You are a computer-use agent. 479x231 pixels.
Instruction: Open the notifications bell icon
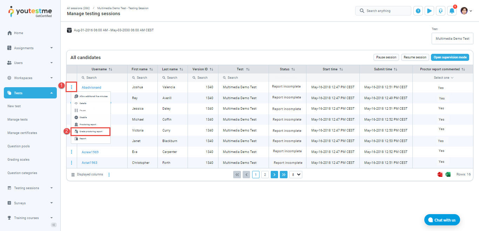pyautogui.click(x=452, y=11)

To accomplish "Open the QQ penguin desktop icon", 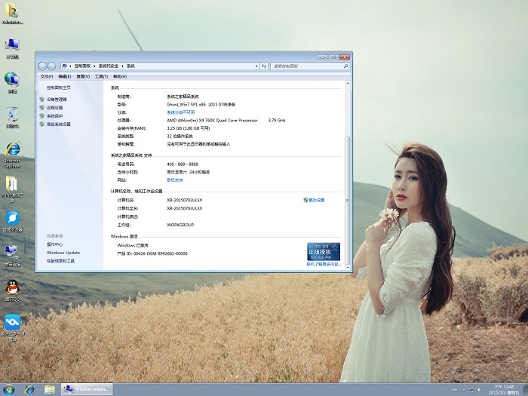I will click(13, 287).
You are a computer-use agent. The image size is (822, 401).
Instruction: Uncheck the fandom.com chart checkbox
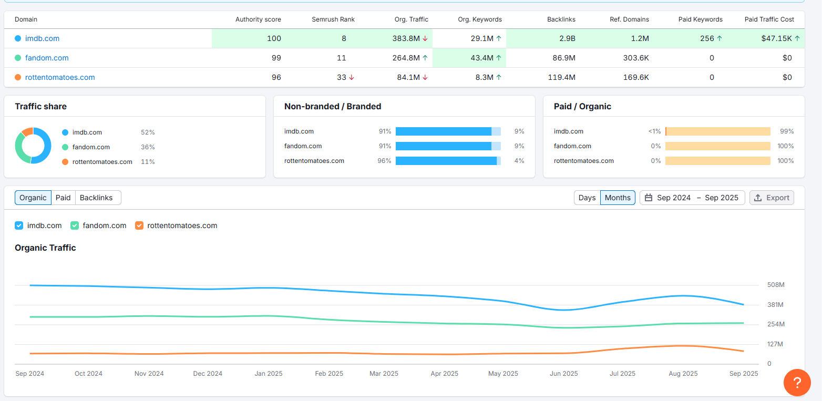coord(75,225)
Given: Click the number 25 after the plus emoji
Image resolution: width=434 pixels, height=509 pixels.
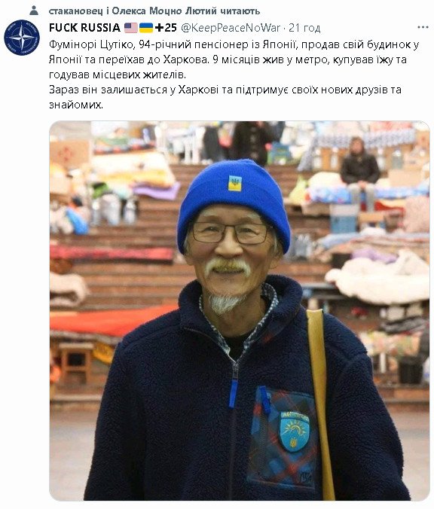Looking at the screenshot, I should point(170,28).
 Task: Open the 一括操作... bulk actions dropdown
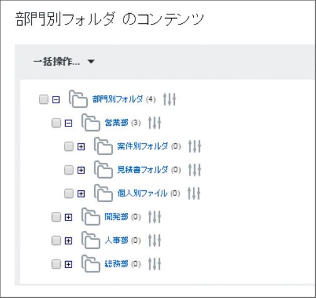click(64, 62)
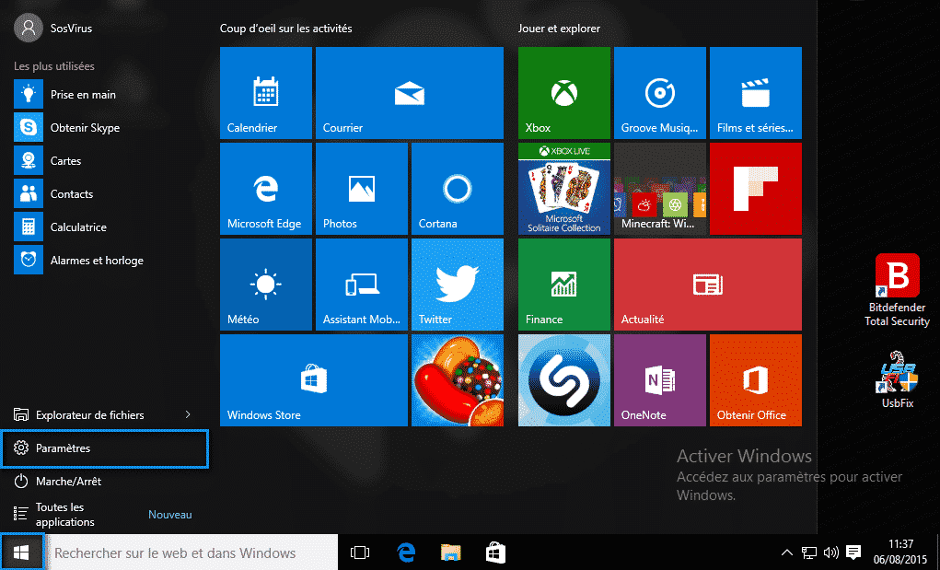Viewport: 940px width, 570px height.
Task: Click the Windows Start button
Action: tap(22, 553)
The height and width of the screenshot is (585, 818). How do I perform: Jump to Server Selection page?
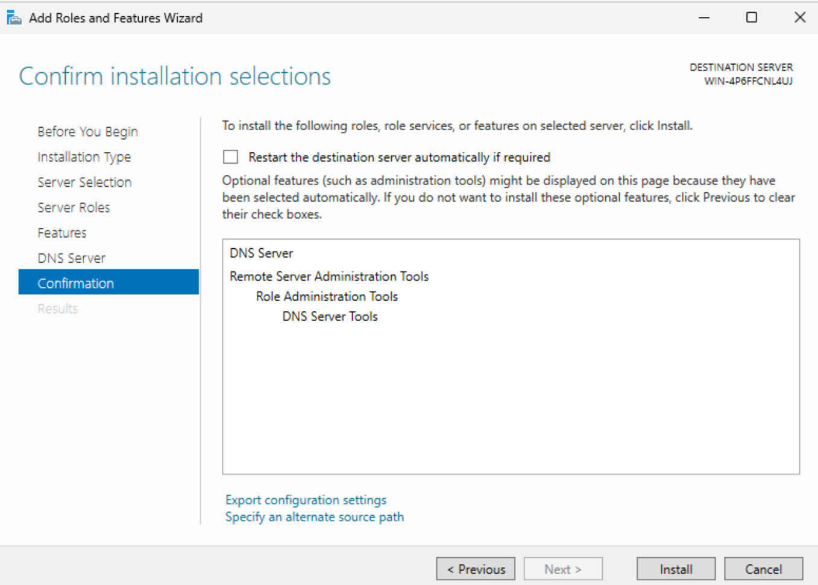(x=84, y=183)

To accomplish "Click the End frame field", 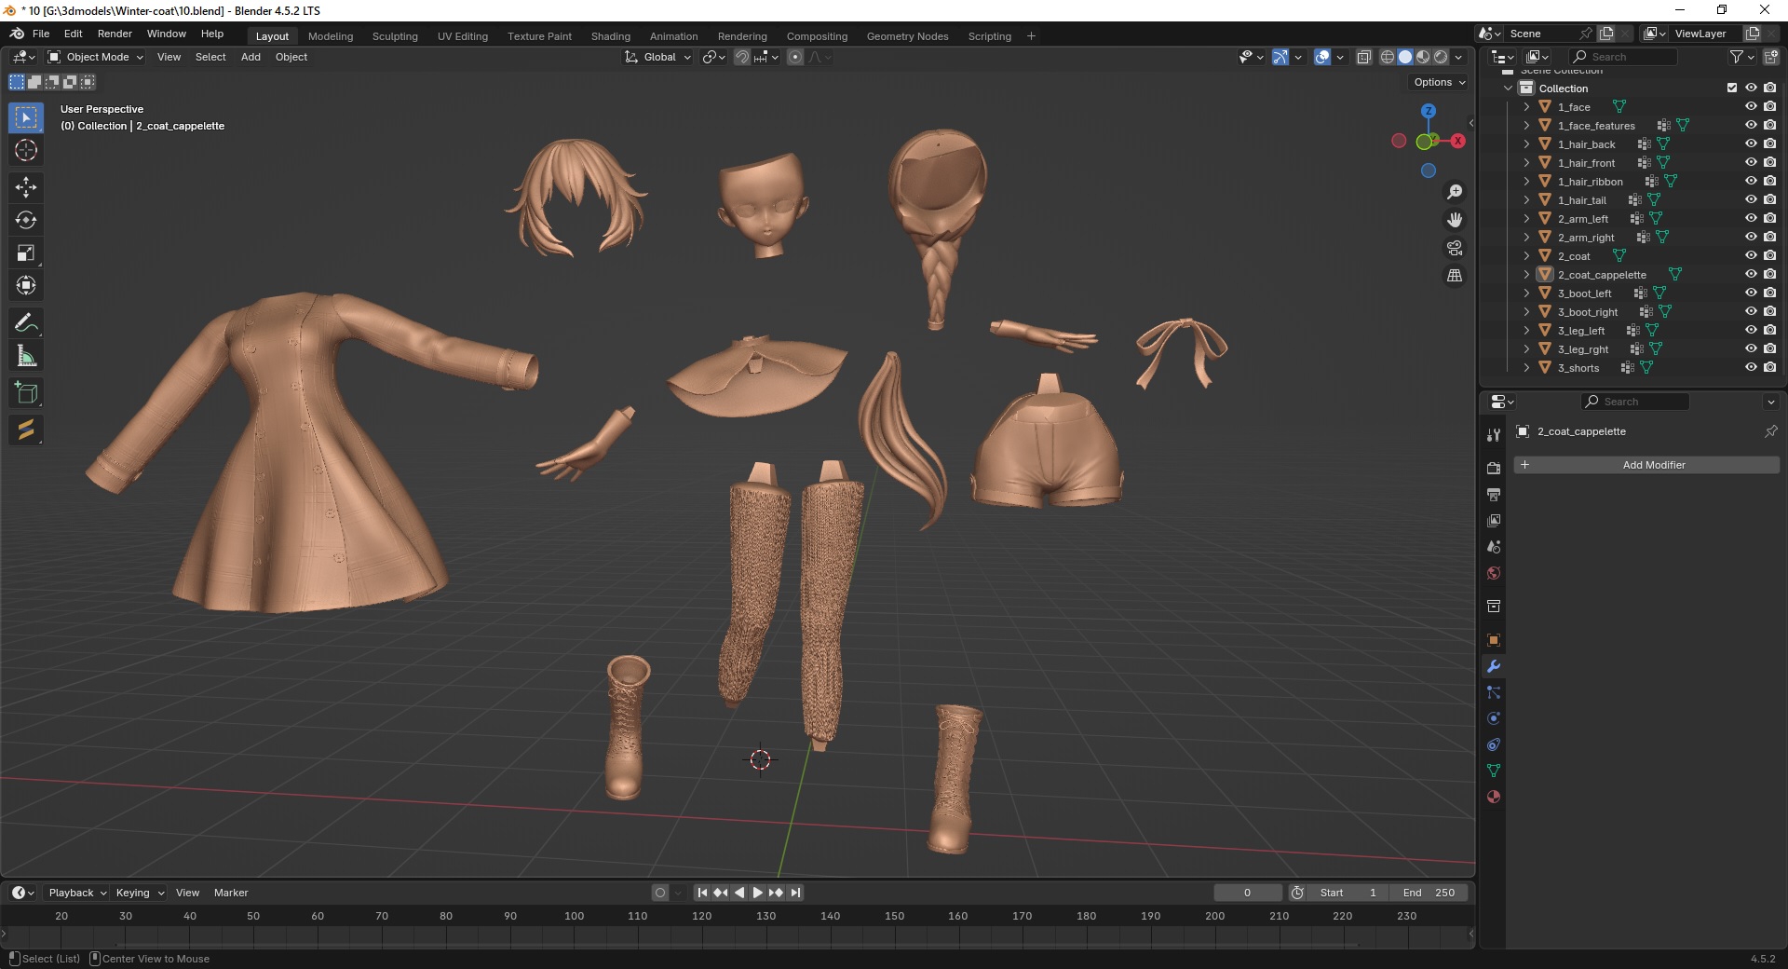I will coord(1429,893).
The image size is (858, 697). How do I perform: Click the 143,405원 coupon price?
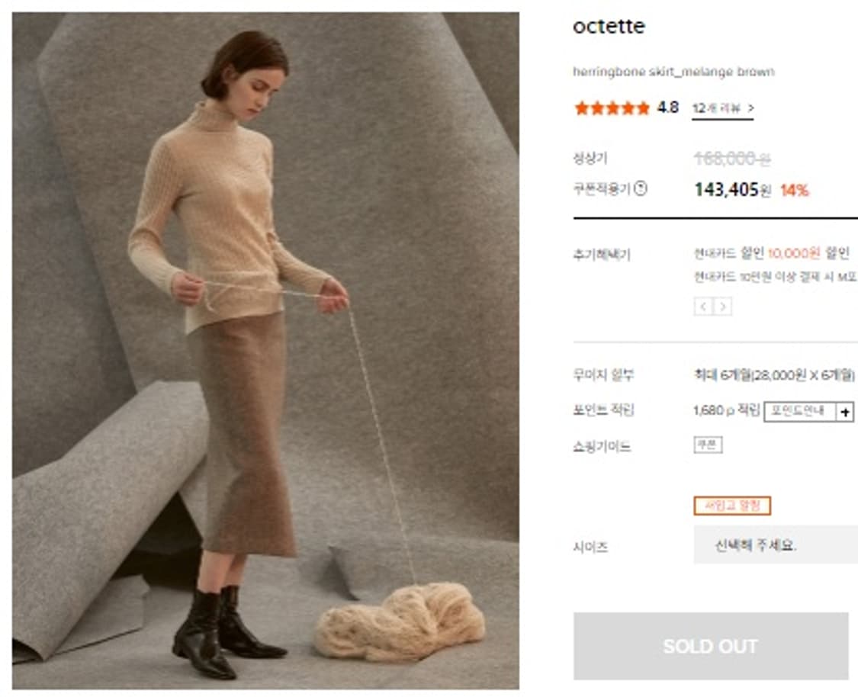tap(732, 190)
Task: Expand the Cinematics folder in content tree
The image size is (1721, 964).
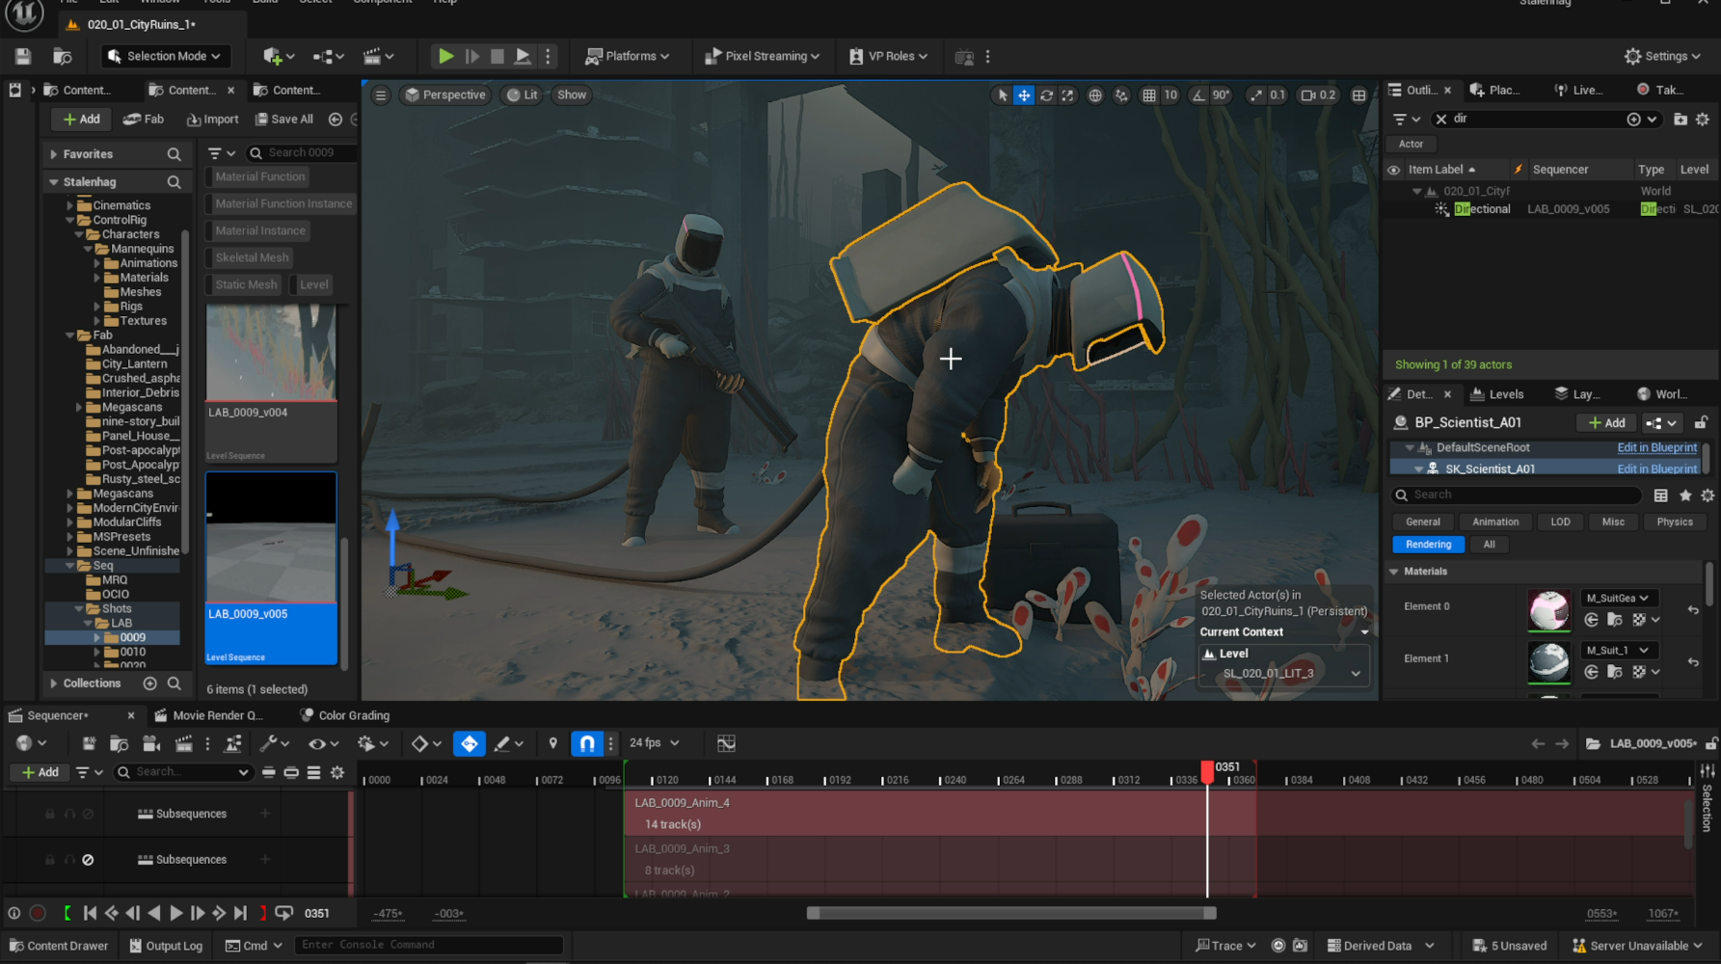Action: (x=69, y=205)
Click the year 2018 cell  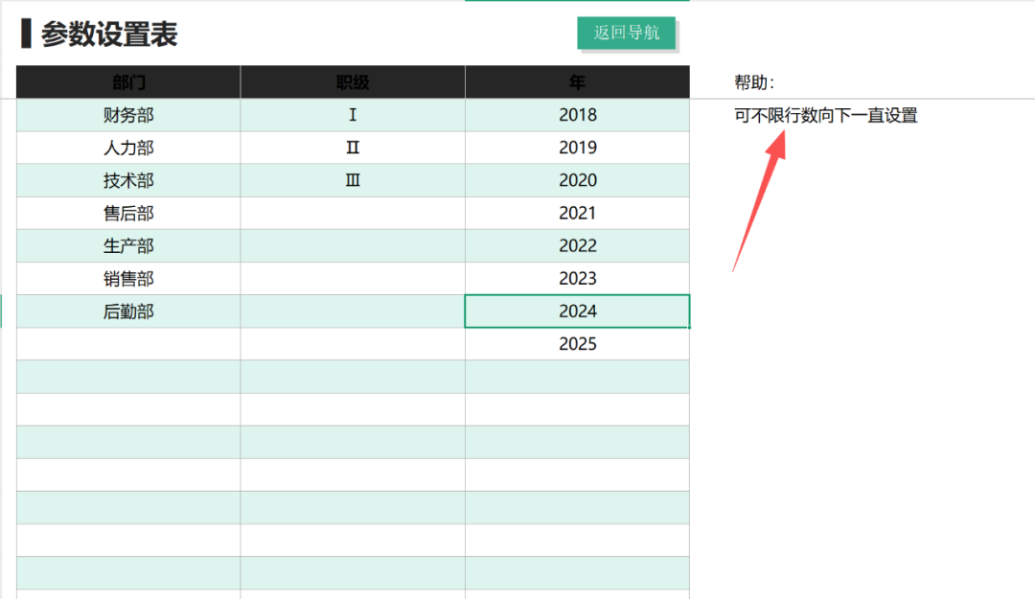[x=577, y=115]
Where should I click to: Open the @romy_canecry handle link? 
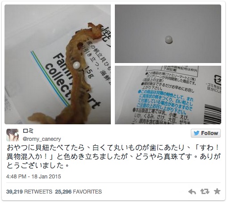[42, 139]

» **EXERCISE REQUIREMENTS**:
In the data, the line that contains "Where should I" begins the part to write out; restate it and each line after it word for word through the end, with no pictures.

» **RESULT OF THIS TASK**:
Where should I click to: Open the @romy_canecry handle link? 
[42, 139]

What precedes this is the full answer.